🚩 ABSTRACT

                           _______       _____             _____ _    _ _____ 
                        /\|__   __|/\   |  __ \     /\    / ____| |  | |_   _|
                       /  \  | |  /  \  | |__) |   /  \  | (___ | |__| | | |  
                      / /\ \ | | / /\ \ |  _  /   / /\ \  \___ \|  __  | | |  
                     / ____ \| |/ ____ \| | \ \  / ____ \ ____) | |  | |_| |_ 
                    /_/    \_\_/_/    \_\_|  \_\/_/    \_\_____/|_|  |_|_____|

🚩 ABSTRACT

Atarashi scans for license statements in open source software, focusing on text statistics and information retrieval algorithms. It was designed to work stand-alone and with FOSSology Software.
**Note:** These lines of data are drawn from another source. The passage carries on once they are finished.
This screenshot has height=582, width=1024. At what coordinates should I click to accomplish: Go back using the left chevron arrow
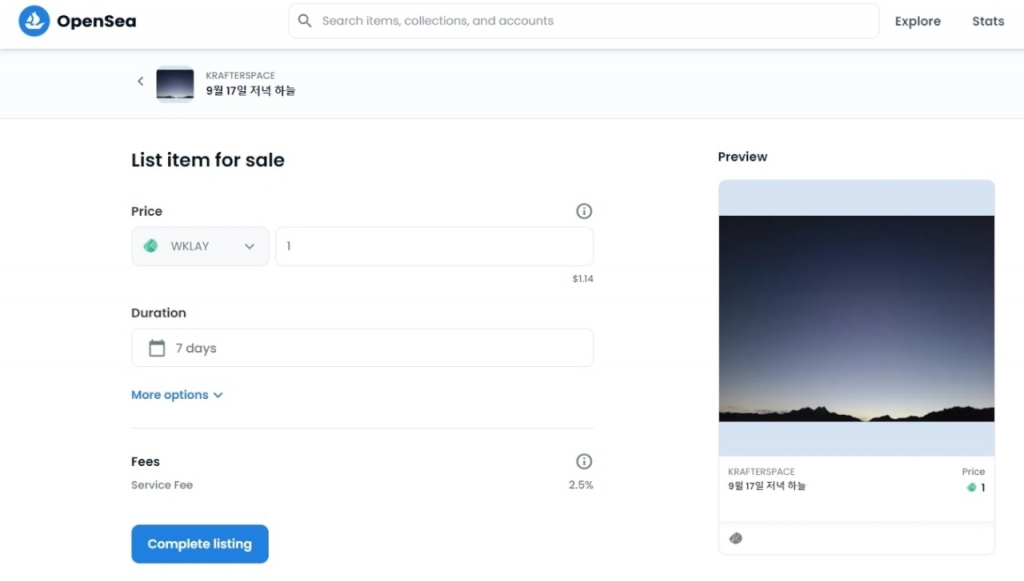[x=141, y=82]
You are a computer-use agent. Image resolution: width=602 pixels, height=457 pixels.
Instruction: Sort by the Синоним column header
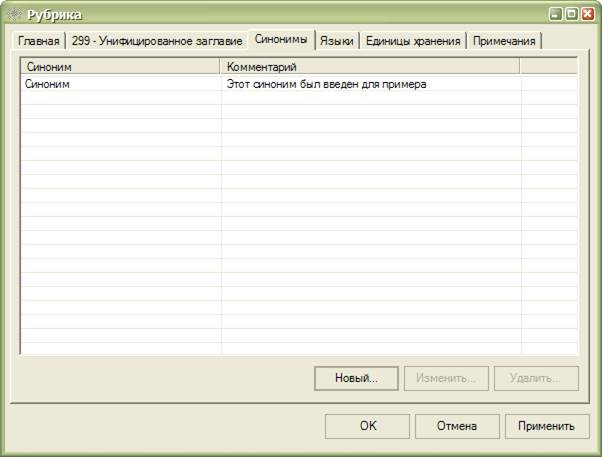tap(120, 66)
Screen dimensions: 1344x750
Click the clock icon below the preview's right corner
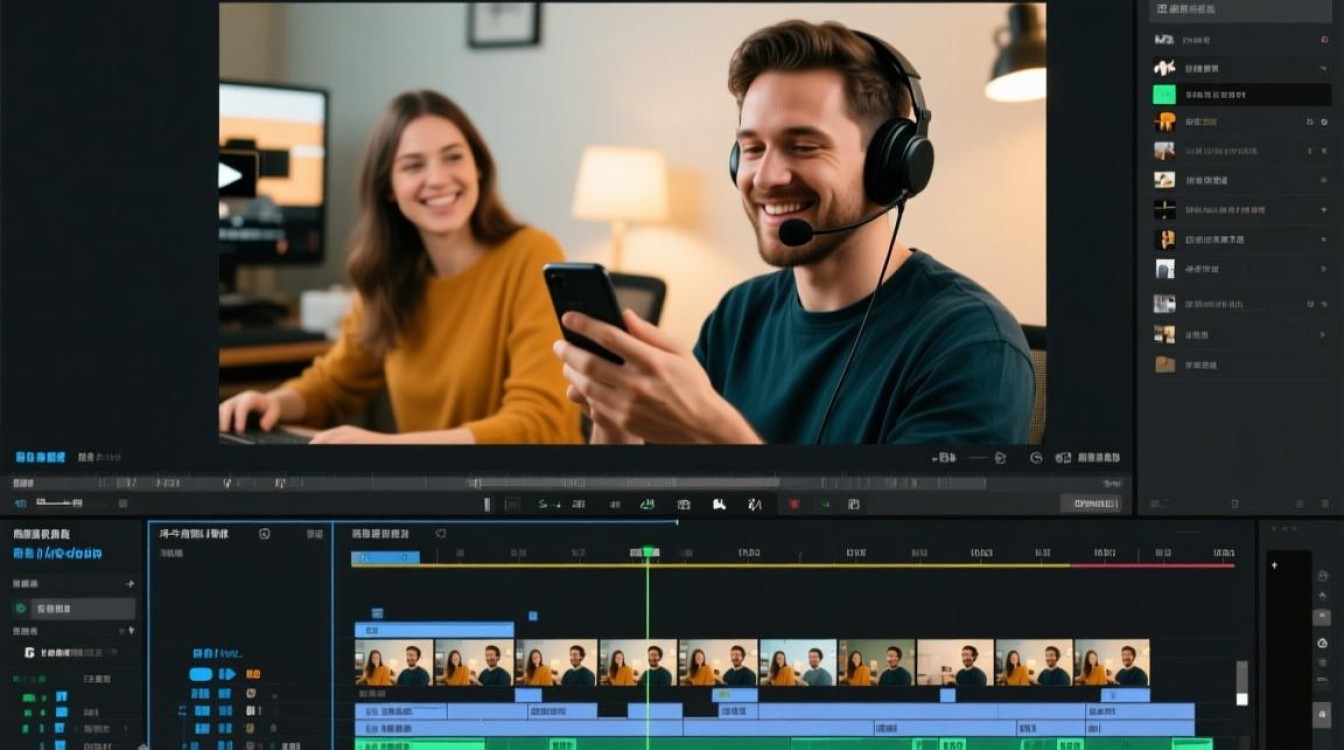tap(1036, 457)
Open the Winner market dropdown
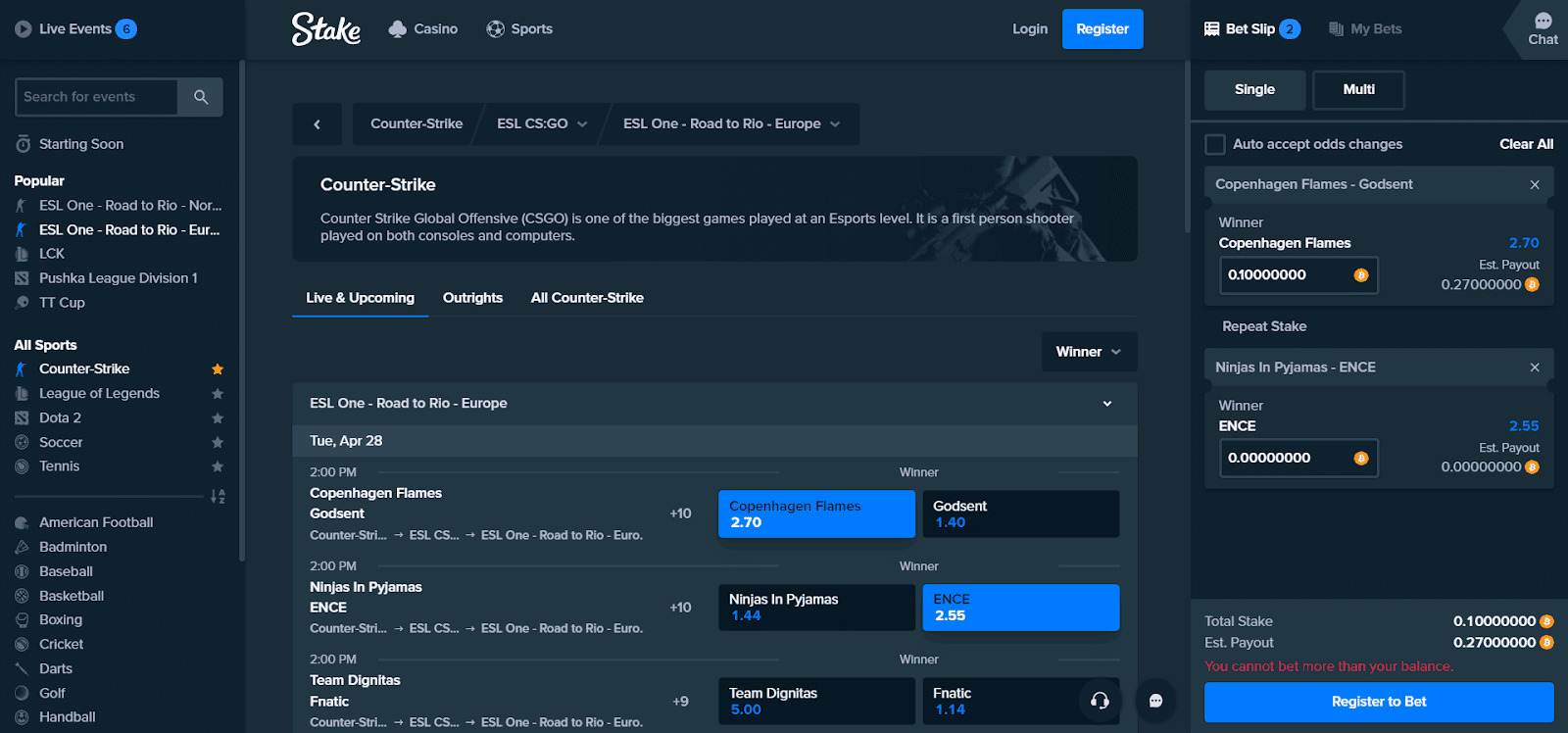Image resolution: width=1568 pixels, height=733 pixels. 1089,352
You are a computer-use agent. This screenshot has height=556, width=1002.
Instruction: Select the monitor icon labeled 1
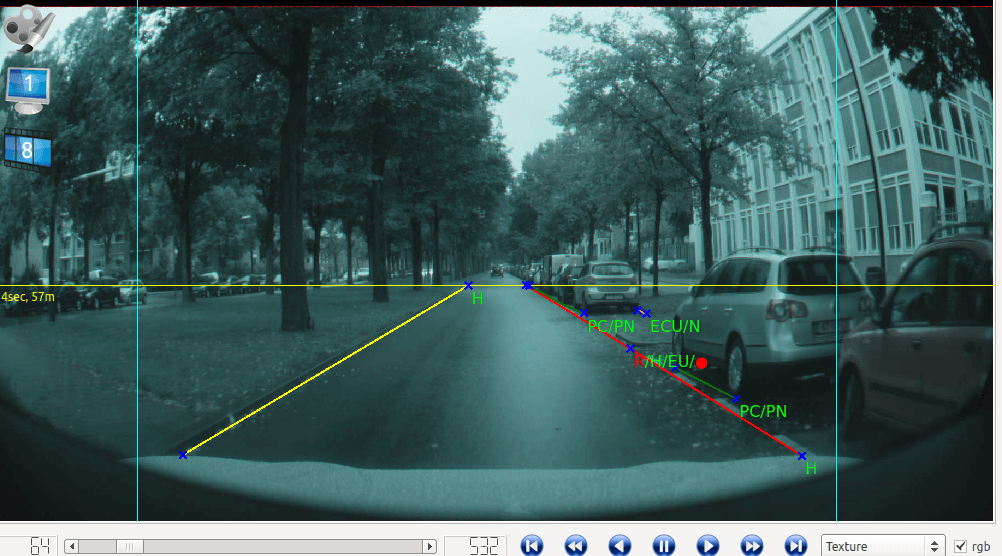coord(27,90)
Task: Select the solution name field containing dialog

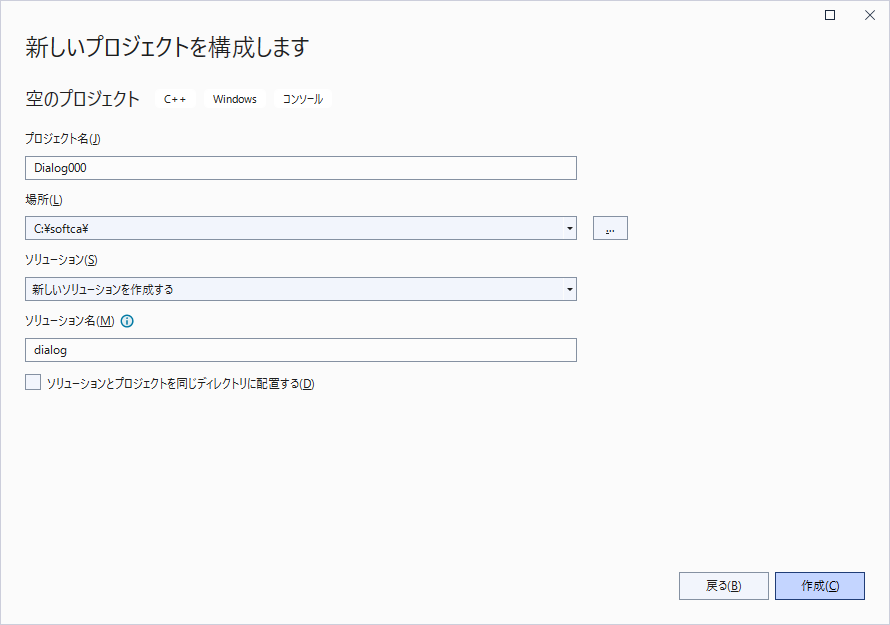Action: click(300, 350)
Earlier, it worked only on the simple command-line interface. for it's better usage it needed to be integrated with the fossology software.

My project was to integrate Atarashi with the fossology software and to create a stable GUI that uses various existing fossology features. The integration part was done using Ninka, which was used to wrap atarashi around fossology.

To improve atarashi and continue its development, I had to make a pip package of atarashi and publish it to PyPI. Along with that, I had to establish a machine learning model and implement a new algorithm using it. The new algorithm Semantic Text Similarity works on the Gensim implementation of Doc2Vec and finds the most similar docs using the cosine similarities of vectors. With the gradual improvement in the future will make this model more accurate and atarashi more powerful and faster than ever.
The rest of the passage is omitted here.